Lewis has lived in Seabeck for 35 years, and like many other community members, gathered at a Tuesday town hall meeting at the Seabeck Conference Center, which was organized by the Central Kitsap Community Council, on Seabeck-related topics and issues. A majority of the people were there to learn more about what is happening to the marina project.
“We’ve seen the marina start and fold and go again,” said Sara Nell Davis, a 16-year Seabeck resident.
Davis said she is pleased to hear that work on the marina will soon be taking place again. Some concerns that she has heard from other residents include the marina’s breakwater affecting the shoreline and if there will be a partnership with the Port of Bremerton.
The private developers, Boyer Halverson and Wil Clark, are going on six years working on the project, which has included halts in the construction process by the state Department of Natural Resources, followed by more than 200 community members signing a petition and the developers going down to Olympia to negotiate leasing issues with department officials. A resolution on the lease agreement with the department was reached last summer, and the project was able to move forward.
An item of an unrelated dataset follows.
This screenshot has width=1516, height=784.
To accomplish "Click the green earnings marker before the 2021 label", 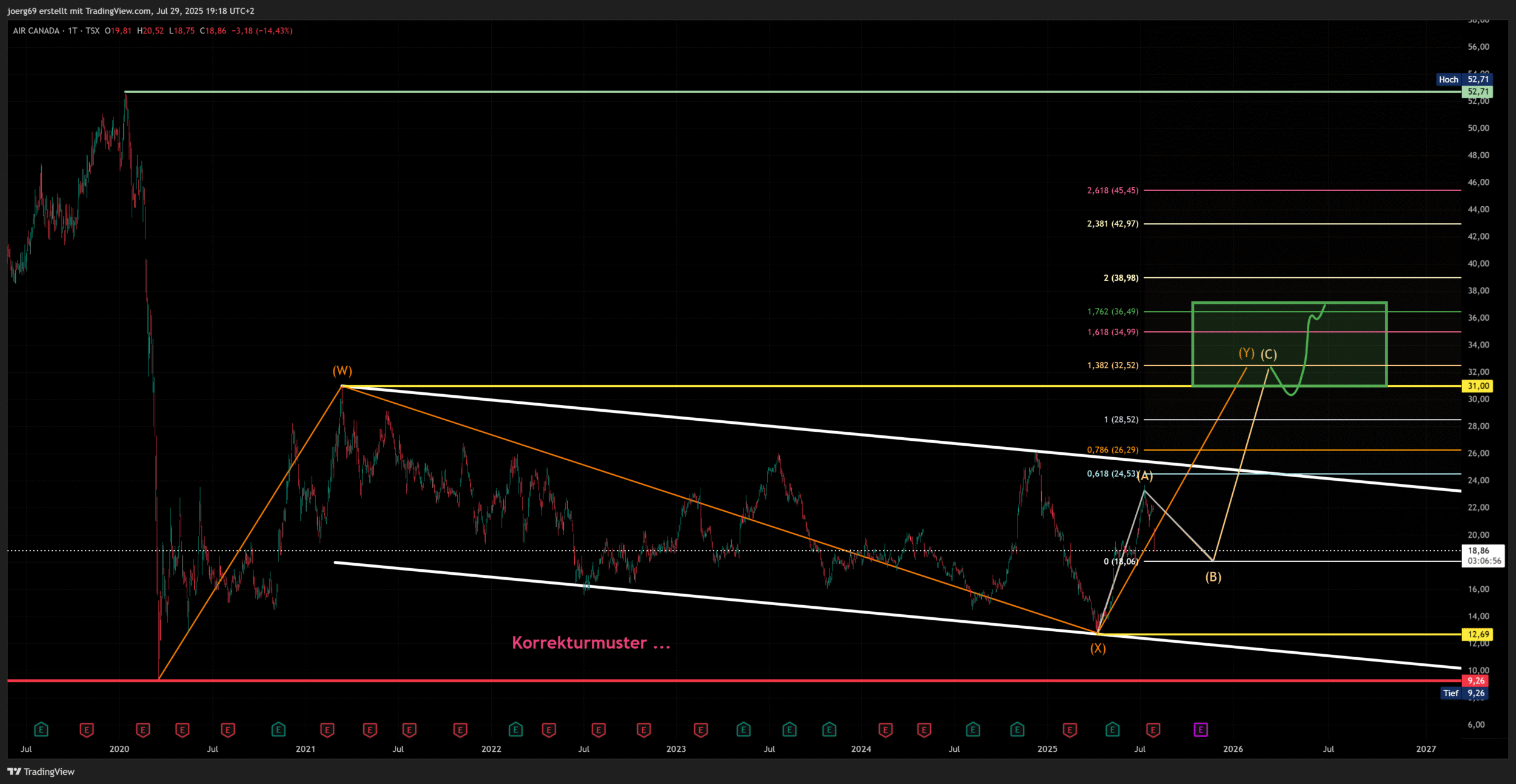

“You’re not going to say anything to offend us, we’re thick-skinned,” Clark said to a group of more than 90 people at a first break-out session of Tuesday’s meeting.
To date, Clark estimates the developers have spent $1 million to $1.5 million out-of-pocket on the project including engineering, designing and permitting. At the beginning of the project, there were four developers in total and now Halverson and Clark remain working on it.
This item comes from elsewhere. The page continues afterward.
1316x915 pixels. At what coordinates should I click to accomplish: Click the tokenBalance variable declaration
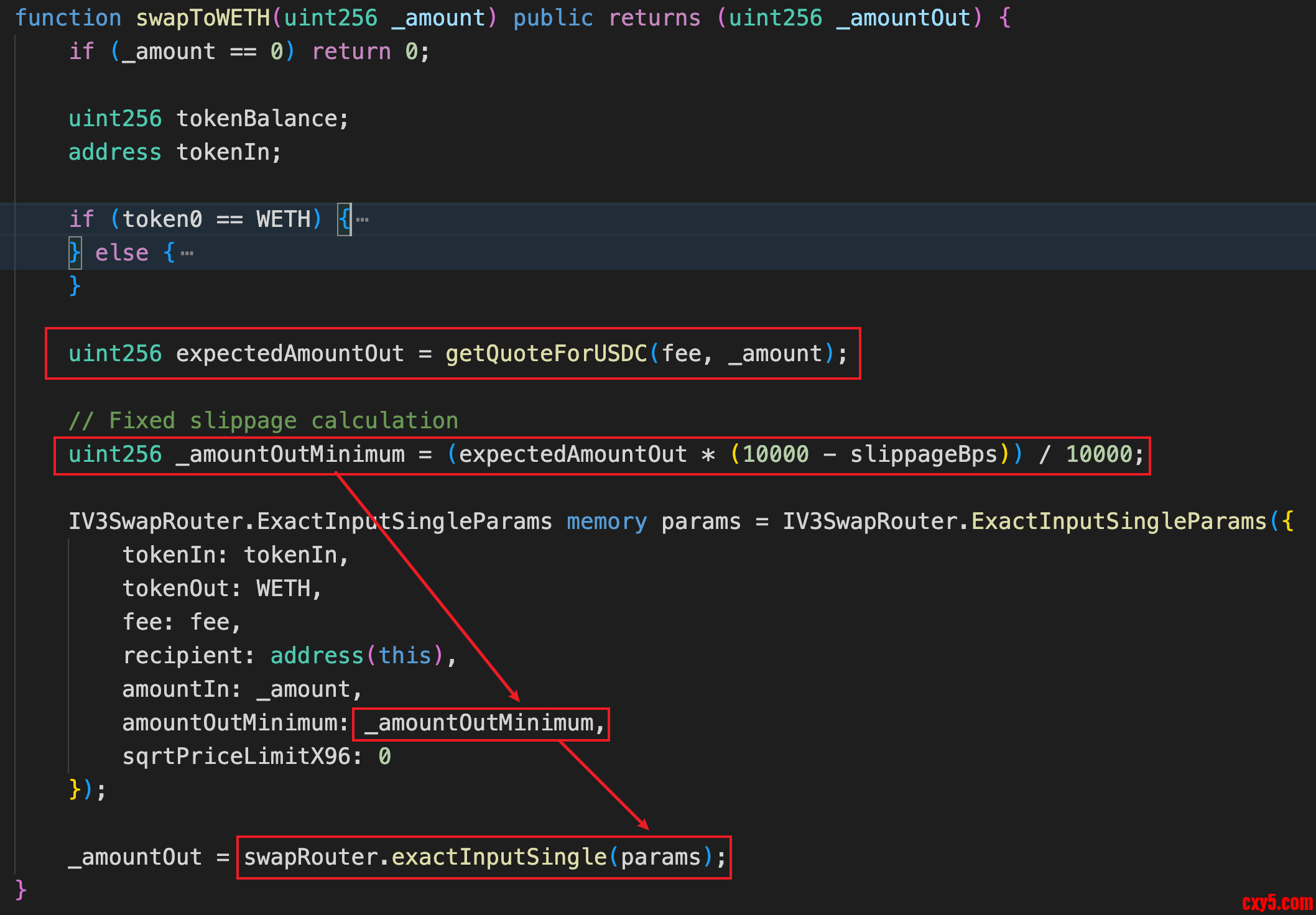click(x=256, y=119)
Halverson, owner of Boyer Towing, has personal ties to the project as his grandmother owned the Seabeck store from 1919 to 1936. Clark is with Pacific Pile and Marine, an international heavy civil and marine contractor, based in Seattle.
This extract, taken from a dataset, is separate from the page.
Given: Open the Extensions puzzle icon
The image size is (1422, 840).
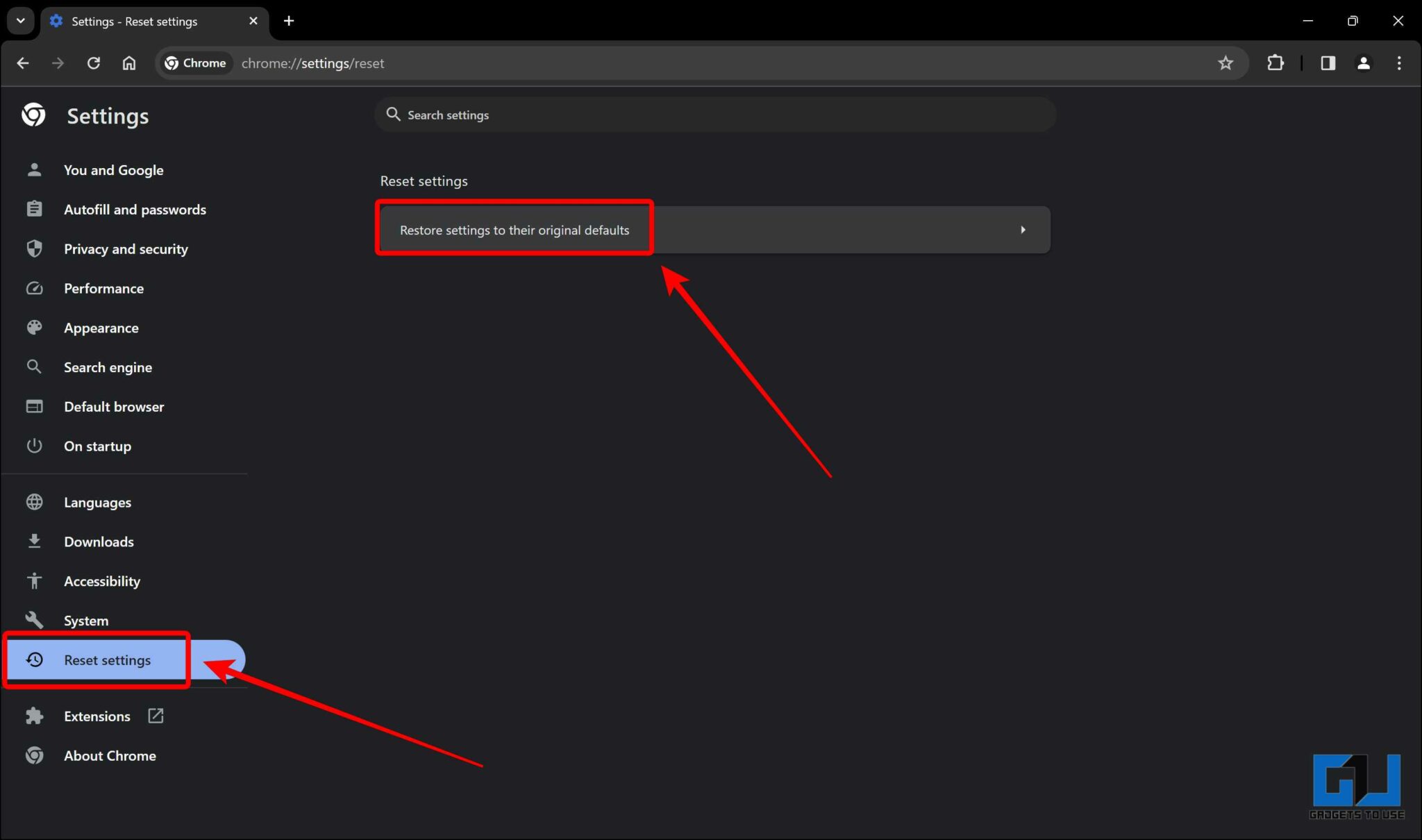Looking at the screenshot, I should coord(1276,62).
The two understand that the community is anxious for a new marina, but because they are paying for everything themselves, things could take some time. To give access to people sooner rather than later, the 200-slip marina will be built in two phases. The first phase will create about half of the slips and people will be able pay for moorage, which would help pay for the future expansion in the second phase.
“The reality — you won’t see any boats out here for 18 to 24 months,” Clark said.
As far as the DNR coming back and requiring higher fees, Halverson said that there should not be further issues because a five-year leased was signed with the department.
“The threat of the DNR problem is gone,” he said.
No decisions on whether any partnership with the Port of Bremerton with the Seabeck marina have been made, though the developers said discussions continue. An idea is that the port could operate the marina since it has more resources, said Halverson.
In terms of what is ahead construction-wise, Clark said that the main trestle will get decked in a month or so. And, as to not interfere with fish cycles, the breakwater would be put in toward the end of the summer.
Slips would be rented out on a month basis at the new marina. It will also include a fuel dock. The original marina dates back to the 1880s and has been a landmark for the Seabeck community.
Sue Arkless, who owns a building along the Seabeck Highway near the site, is excited for a new marina.
“My only concern is the hoops they have to jump through,” she said of the developers. “It’s been such a long haul for them.”
Dorene Fretwell, of Seabeck, who has lived in the area since 1979, said she pays $600 a year in taxes that go toward the Port of Bremerton. She doesn’t like the idea that her taxes are going toward the Bremerton Marina when she lives in Seabeck and can’t wait for Seabeck to have one of its own.
“We have no boat launch. We have no school. I think Seabeck needs to be noticed,” she said.
And, it has, as the community has shown relentless support for a new marina throughout the past several years.